Object fields flatten nested JSON into dot-notation key-value pairs. Given:
{
"code_examples": [
{ "language": "java", "framework_version": "3.2" },
{ "language": "python", "framework_version": "2.7" }
]
}
OpenSearch internally stores this as:
{
"code_examples.language": ["java", "python"],
"code_examples.framework_version": ["3.2", "2.7"]
}
The association between language: java and framework_version: 3.2 is lost. A query for documents where code_examples.language = java AND code_examples.framework_version = 2.7 matches this document, even though no single code example has that combination.
Nested fields store each array element as a hidden Lucene document, maintaining the association between fields within each element. The parent document and its nested documents are stored in the same Lucene block, and a nested query can match against individual array elements independently.
// FRAGILE: Object field for structured array data
// Cross-matching between array elements produces false positives.
.properties("code_examples", p -> p.object(o -> o
.properties("language", pp -> pp.keyword(k -> k))
.properties("framework_version", pp -> pp.keyword(k -> k))
.properties("verified", pp -> pp.boolean_(b -> b))
))
// HARDENED: Nested field preserves per-element associations
// Each code example is queryable independently.
.properties("code_examples", p -> p.nested(n -> n
.properties("language", pp -> pp.keyword(k -> k))
.properties("framework_version", pp -> pp.keyword(k -> k))
.properties("verified", pp -> pp.boolean_(b -> b))
))
The Implementation
Querying nested fields requires the nested query wrapper:
// HARDENED: Nested query targeting a specific array element combination
SearchRequest request = SearchRequest.of(s -> s
.index("docs-v1")
.query(q -> q
.bool(b -> b
.must(mu -> mu.match(m -> m.field("body").query(userQuery)))
.filter(f -> f
.nested(n -> n
.path("code_examples")
.query(nq -> nq
.bool(nb -> nb
.must(nm -> nm.term(t -> t
.field("code_examples.language").value("java")))
.must(nm -> nm.term(t -> t
.field("code_examples.framework_version").value("3.2")))
)
)
)
)
)
)
);
/*
Equivalent JSON:
{
"query": {
"bool": {
"must": { "match": { "body": "user query" } },
"filter": {
"nested": {
"path": "code_examples",
"query": {
"bool": {
"must": [
{ "term": { "code_examples.language": "java" } },
{ "term": { "code_examples.framework_version": "3.2" } }
]
}
}
}
}
}
}
}
*/
The Measurement
The hidden cost of nested documents is in document count. Each nested object creates a hidden Lucene document. A documentation page with 15 code examples produces 16 Lucene documents (1 parent + 15 nested). An index with 100,000 documentation pages, each averaging 10 code examples, contains 1,100,000 Lucene documents, not 100,000.

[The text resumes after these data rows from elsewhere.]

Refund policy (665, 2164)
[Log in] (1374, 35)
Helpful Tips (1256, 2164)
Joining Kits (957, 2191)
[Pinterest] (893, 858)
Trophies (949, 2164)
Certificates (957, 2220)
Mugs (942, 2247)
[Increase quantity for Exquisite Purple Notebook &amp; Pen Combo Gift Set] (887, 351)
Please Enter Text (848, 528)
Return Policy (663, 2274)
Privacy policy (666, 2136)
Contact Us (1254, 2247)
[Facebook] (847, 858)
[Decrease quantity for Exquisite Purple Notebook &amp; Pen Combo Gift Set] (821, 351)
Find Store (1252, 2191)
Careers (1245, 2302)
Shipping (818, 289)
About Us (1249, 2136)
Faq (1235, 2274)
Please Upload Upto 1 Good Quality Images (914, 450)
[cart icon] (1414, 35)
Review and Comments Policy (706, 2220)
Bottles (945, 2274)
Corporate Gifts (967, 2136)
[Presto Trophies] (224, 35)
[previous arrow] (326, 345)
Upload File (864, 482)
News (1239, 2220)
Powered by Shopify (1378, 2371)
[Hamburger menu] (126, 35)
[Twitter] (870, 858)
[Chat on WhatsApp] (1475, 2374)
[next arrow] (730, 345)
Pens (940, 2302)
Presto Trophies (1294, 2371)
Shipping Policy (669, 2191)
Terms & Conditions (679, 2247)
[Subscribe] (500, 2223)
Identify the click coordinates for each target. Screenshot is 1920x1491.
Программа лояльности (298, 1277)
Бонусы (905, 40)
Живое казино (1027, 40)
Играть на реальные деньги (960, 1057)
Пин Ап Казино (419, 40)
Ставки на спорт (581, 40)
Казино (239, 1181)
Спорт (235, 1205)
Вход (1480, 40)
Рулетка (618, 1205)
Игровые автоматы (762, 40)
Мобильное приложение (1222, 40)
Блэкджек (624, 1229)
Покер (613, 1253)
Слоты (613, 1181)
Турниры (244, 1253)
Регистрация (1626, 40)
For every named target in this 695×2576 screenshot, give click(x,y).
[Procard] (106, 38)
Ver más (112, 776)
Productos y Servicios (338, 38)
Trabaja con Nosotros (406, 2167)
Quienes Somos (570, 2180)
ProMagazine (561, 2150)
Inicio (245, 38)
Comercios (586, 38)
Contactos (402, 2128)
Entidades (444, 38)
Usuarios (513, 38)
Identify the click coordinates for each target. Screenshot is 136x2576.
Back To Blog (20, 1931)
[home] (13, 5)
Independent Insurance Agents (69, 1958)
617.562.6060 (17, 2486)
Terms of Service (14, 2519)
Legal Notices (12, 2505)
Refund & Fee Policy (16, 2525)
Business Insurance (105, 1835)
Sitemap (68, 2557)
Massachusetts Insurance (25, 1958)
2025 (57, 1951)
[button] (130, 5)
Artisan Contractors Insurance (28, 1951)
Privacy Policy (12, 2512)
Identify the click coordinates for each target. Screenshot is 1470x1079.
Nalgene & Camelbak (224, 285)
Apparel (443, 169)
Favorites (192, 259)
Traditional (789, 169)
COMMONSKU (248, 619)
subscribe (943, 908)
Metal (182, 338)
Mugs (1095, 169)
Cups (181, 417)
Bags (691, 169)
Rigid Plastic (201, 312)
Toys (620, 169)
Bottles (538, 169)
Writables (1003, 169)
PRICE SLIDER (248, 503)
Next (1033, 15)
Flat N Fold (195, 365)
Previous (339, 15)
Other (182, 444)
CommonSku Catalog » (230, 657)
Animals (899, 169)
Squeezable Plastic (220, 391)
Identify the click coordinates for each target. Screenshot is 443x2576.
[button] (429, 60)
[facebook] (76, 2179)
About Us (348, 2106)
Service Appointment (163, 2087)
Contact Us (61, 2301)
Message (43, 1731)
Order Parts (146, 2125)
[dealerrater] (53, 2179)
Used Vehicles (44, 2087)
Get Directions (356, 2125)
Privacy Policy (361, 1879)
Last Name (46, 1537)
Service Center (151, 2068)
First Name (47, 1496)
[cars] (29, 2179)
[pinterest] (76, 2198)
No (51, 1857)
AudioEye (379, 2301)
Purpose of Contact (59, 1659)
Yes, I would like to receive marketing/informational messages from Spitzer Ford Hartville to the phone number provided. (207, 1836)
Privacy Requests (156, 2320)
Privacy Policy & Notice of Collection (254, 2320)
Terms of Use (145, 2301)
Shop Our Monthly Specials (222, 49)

| Metric | Object Field | Nested Field (10 elements avg) |
|---|---|---|
| Lucene doc count | 100,000 | 1,100,000 |
| Segment size | ~5GB | ~8GB |
| Simple match query latency | 12ms | 14ms |
| Nested filter query latency | N/A | 22ms |
| Heap per shard (field data) | 200MB | 350MB |
The nested query adds approximately 8-10ms of latency because it must join the nested document matches back to their parent documents. The segment size increase is proportional to the number of nested elements.
The Decision Rule
Use nested when array elements have multiple fields that must be queried in combination and false cross-matches would produce incorrect results. The code examples use case is a clear fit: users filter by language AND framework version, and cross-matches return wrong results.
Use object when array elements have a single field or when cross-matching is acceptable. A tags array of strings, for example, does not need nested because there is no internal structure to cross-match.
Avoid nested fields when the average number of nested elements per document exceeds 50. At that scale, the hidden document count inflates segment sizes and query latency beyond what most applications can tolerate. Consider denormalizing into a keyword array with concatenated values (e.g., "java:3.2") as an alternative.